The Upper Tribunal held that the FTT had erred in law for the following reasons:
- Whilst it is settled law that under Section 71 of the Social Security Administration Act 1992 that the recovery of overpayments extends to cases of innocent misrepresentation and of non-fraudulent failure to disclose, this did not apply to a case involving a disability condition of DLA as this was to overlook the important rules relating to supersession. These provide that unless the claimant has clearly been at fault, then there is no overpayment, and so the question of recoverability does not arise (Social Security and Child Support (Decisions and Appeal) Regulations 1999 (SI 1999/991) reg 7(2)(c)(ii)). The FTT had therefore been wrong to act on the basis that it did not matter whether a failure to disclose was “wholly innocent”.
- The FTT had adopted the wrong approach to whether the DWP had established grounds for superseding the award. In particular, its finding that the relevant change of circumstances had taken place in October 2003 was erroneous because it relied throughout on their own view of what amounted to 'virtually unable to walk'. They had therefore failed in their reasoning to give proper protection to the judgement of the original decision maker:
"It is by no means obvious that a person who says that she walks through severe discomfort; can go to the bank and post office alone; and can walk round a supermarket using a trolley is incapable of the comparatively short burst of walking, with stops, entailed in the job of supervising even a large number of checkouts. I am left guessing as to what was the change in the appellant's condition that the tribunal identified." (paragraph 25)
- There was insufficient evidence before the FTT of the content of the claimant's alleged duty to notify the DWP of any change in circumstances. The appeal papers contain a typical motability letter, this indicates that the changes which the appellant was required to notify are set out in a separate leaflet, but no copy of that leaflet was in the papers.

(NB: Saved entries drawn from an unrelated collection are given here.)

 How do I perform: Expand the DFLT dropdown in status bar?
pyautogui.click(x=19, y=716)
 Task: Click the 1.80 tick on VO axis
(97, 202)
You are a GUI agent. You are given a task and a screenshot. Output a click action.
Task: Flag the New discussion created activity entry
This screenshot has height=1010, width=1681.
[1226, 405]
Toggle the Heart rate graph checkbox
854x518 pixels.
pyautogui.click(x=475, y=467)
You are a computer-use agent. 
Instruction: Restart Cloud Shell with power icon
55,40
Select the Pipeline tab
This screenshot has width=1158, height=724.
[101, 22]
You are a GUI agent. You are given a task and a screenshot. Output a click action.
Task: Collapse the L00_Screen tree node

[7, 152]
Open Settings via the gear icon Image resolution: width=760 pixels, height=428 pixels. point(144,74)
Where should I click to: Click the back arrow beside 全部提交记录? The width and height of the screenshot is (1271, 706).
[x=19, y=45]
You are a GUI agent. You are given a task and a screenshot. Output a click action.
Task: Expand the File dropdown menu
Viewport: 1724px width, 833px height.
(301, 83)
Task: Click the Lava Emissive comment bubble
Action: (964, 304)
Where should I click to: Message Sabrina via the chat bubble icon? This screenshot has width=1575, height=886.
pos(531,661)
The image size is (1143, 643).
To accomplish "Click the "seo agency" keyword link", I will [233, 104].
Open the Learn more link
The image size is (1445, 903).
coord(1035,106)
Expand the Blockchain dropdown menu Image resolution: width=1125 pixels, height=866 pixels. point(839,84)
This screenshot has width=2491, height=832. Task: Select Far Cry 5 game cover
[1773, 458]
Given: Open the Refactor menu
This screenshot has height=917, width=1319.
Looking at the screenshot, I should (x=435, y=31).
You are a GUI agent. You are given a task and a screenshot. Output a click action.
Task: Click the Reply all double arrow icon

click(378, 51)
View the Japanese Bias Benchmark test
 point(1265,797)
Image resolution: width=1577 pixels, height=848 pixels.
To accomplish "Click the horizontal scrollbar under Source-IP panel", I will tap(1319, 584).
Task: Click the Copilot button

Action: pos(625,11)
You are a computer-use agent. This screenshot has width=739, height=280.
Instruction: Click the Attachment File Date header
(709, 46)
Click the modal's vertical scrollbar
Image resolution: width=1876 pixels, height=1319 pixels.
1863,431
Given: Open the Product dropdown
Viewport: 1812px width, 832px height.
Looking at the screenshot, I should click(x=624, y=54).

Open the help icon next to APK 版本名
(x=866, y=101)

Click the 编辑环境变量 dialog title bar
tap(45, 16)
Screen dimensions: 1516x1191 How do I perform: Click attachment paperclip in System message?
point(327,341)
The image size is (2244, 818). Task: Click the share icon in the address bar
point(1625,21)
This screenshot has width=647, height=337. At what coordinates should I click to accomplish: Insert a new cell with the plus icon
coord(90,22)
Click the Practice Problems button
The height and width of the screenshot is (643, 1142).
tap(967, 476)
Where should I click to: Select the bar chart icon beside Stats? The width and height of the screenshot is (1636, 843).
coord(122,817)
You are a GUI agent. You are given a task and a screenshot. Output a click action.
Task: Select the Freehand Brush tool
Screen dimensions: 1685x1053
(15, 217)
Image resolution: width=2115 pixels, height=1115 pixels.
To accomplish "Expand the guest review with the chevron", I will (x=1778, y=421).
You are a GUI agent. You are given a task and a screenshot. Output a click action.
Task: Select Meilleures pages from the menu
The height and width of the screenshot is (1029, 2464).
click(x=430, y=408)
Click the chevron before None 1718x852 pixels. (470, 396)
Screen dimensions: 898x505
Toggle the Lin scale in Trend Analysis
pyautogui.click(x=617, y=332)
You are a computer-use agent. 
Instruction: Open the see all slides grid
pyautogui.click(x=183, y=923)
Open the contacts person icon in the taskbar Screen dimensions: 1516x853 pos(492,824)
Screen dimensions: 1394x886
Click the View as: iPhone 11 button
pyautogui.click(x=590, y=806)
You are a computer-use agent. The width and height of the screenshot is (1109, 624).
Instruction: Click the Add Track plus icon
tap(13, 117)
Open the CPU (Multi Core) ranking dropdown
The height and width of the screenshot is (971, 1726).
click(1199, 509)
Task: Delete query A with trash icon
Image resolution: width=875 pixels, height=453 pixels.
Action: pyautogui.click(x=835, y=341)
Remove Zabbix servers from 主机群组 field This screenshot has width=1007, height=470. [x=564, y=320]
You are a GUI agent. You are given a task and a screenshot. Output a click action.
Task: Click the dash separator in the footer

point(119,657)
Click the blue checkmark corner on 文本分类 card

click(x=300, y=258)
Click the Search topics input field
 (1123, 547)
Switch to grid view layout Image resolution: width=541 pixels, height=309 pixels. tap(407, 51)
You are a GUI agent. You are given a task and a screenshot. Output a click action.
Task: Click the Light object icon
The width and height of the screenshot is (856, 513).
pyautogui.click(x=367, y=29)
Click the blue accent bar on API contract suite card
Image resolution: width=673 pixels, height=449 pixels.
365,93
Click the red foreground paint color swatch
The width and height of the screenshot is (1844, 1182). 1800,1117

Having set aside the FTT's decision as erroneous in law, the UT Judge decided to re-make the decision himself. The Judge said that from the circumstances which surrounded the original award in 2002 he concluded that much of the walking which the claimant was doing was accompanied by severe discomfort. The Judge noted that it was common ground that the claimant is now walking longer distances and that this is helpful to her condition and that the claimant maintains that she is in permanent pain, especially in her back, and that the pain has not reduced. The Judge said this assertion was supported by her doctor to the effect that although her walking distance had increased the pain in her joints had also increased:
If this be so, what then is the relevant change of circumstances? The test is the claimant’s ability to “make progress on foot without severe discomfort”. Given the range of walking ability on which the appellant based her original claim; the acceptance in 2002 that some of her walking was accompanied by severe discomfort; and the evidence that although distance has increased, pain has increased as well, I cannot say, that I am satisfied that there has been a relevant change of circumstances. On the whole, I am satisfied, taking an overall view, that the estimate of the appellant’s walking ability before severe discomfort given by her GP in 2002 still holds good (paragraph 31).